Her deranged grunting sounds were a little off-putting, but she knew how to receive and swallow a load like the best of them. Still, he hoped that he’d be able to go back to human partners soon.
He rampaged his way through Europe, quaffing pilsners, tipping goulash down his gullet, ploughing sweet strange and looking for opportunities to chip bits off old gargoyles. The only gargoyle who really came within reach, though, was alive, female and down a dark alley in the newer part of Dubrovnik, and she was looking for seventy quid. Thirty would’ve been generous. Thanks but no thanks, dragana!
Her squirming anal vortex momentarily tugged his concrete wand inward, then expelled it violently and thanked him for the liaison with a soggy brown legacy of scat.
“In nomine partris, et f-” intoned Father O’Donoghue, but his voice was drowned out by a deafening rectal belch which, for the rest of their lives, all of the congregation remembered as the ‘In nomine fartris’ incident and caused many of them refer to him as Father O’Donopoo.
He could not decide which was the greater problem, his flatulence or his crapulence. Rather than be paralysed by the dilemma, he resolved to minimise both, or rather to do the exact opposite, grunting coarsely from his anal pipe and guzzling Kestrel as he waited for the moment when he was supposed to hand over the rings, which he had probably lost anyway.
Her features had been described to him as unblemished, but that was blatantly untrue, or at least it was after he creamed off a nice big sticky blemish all over her mouth, her chin and, yea, her gleaming wabs.
So intense was her hatred for him that she was prepared to sacrifice her own life, sprinting headlong and rugby tackling him, his drink and another unfortunate lady over the edge and down for a good eight seconds before they both splattered satisfyingly on the concrete while the other lady devastated a Lamborghini and the drink smashed all over a Reliant Robin.
Sarah was into bearded hipsters (or bearded non-hipsters at a push). Carly loved athletic guys, being into fitness herself. Rose liked men with a bit of a paunch ; she found washboard stomachs positively off-putting. But Kelly was somewhat harder to please, finding that the only thing that really soaked her knickers was the sight of a Victorian strongman, and only if he had the classic moustache and was lifting old-fashioned barbells.

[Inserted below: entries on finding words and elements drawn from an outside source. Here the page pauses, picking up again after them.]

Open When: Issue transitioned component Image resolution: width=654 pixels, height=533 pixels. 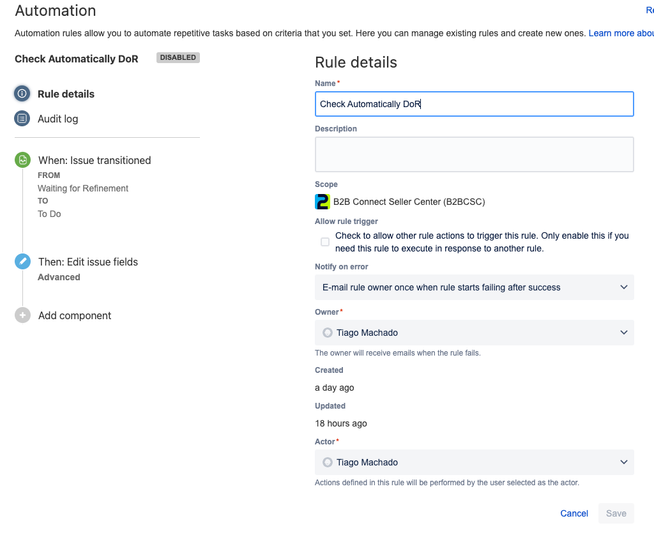point(95,160)
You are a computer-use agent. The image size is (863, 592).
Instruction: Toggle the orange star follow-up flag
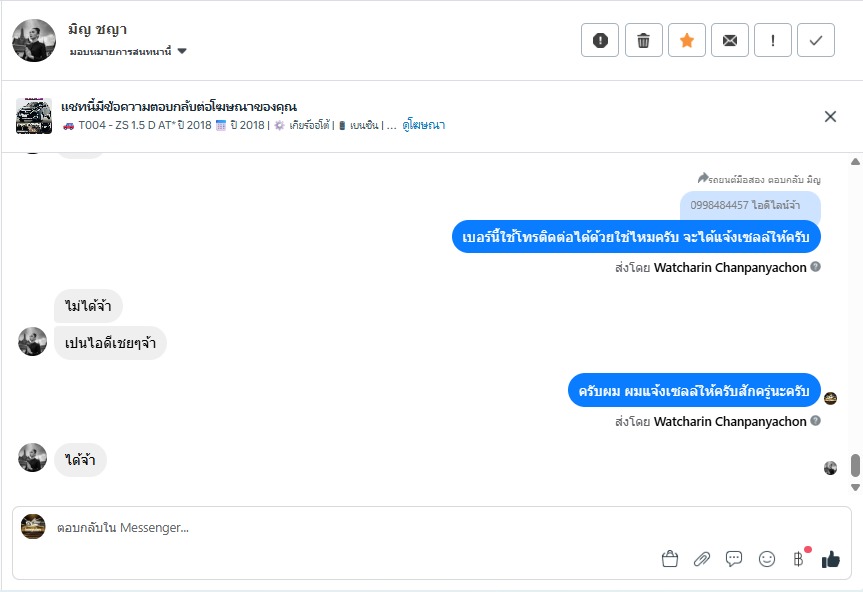[x=686, y=40]
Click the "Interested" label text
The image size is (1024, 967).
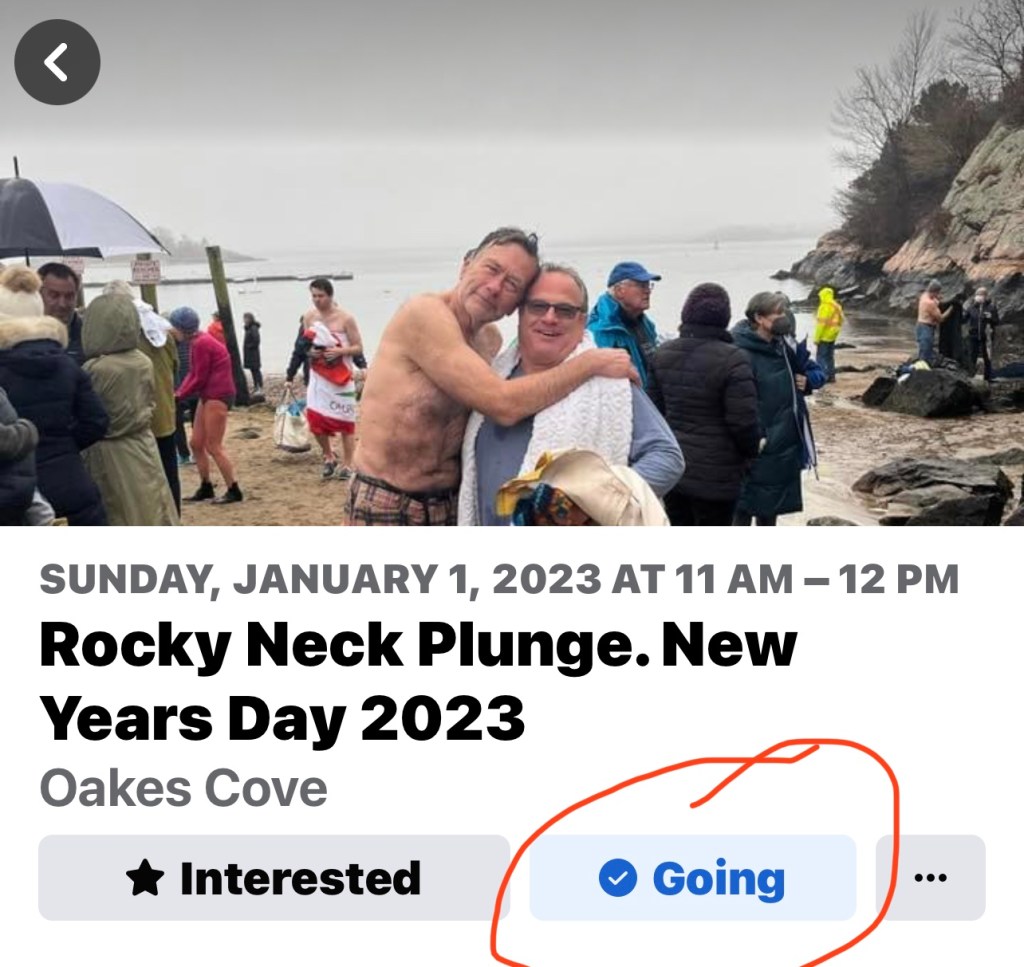pos(300,879)
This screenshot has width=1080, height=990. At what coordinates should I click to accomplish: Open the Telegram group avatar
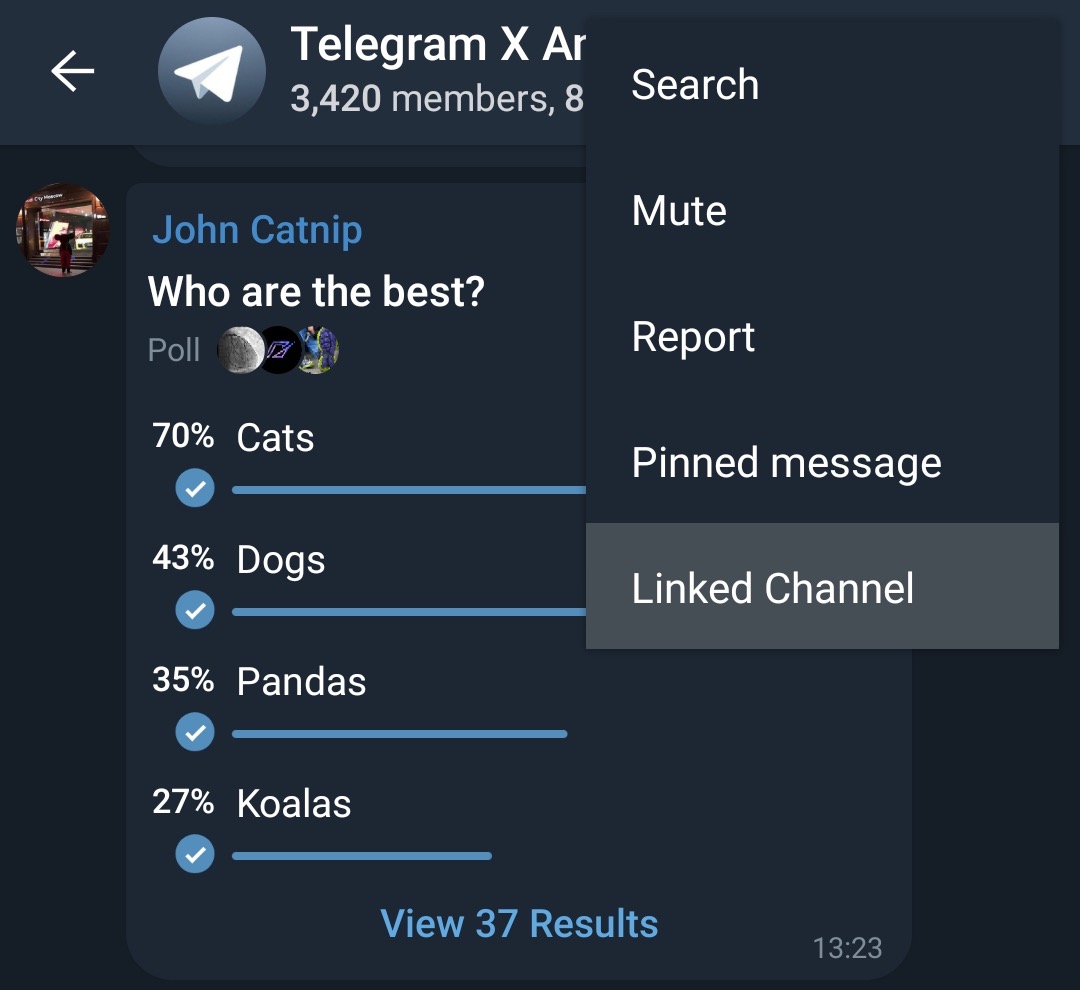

Oooh, she thought. He really is well hung! And he was, twisting slowly as the last twitches of his legs subsided and the weight of his exhausted body combined with the noose’s grip to finally ensure that no further air could pass through his trachea.
At the end of a long, hard day at the bakery, weary as he might be, he was always happy to grab his jacket, say goodbye, step cheerfully outside and walk to Dollis Hill underground station, where he usually managed to get about halfway to the platform before loudly and copiously fouling himself.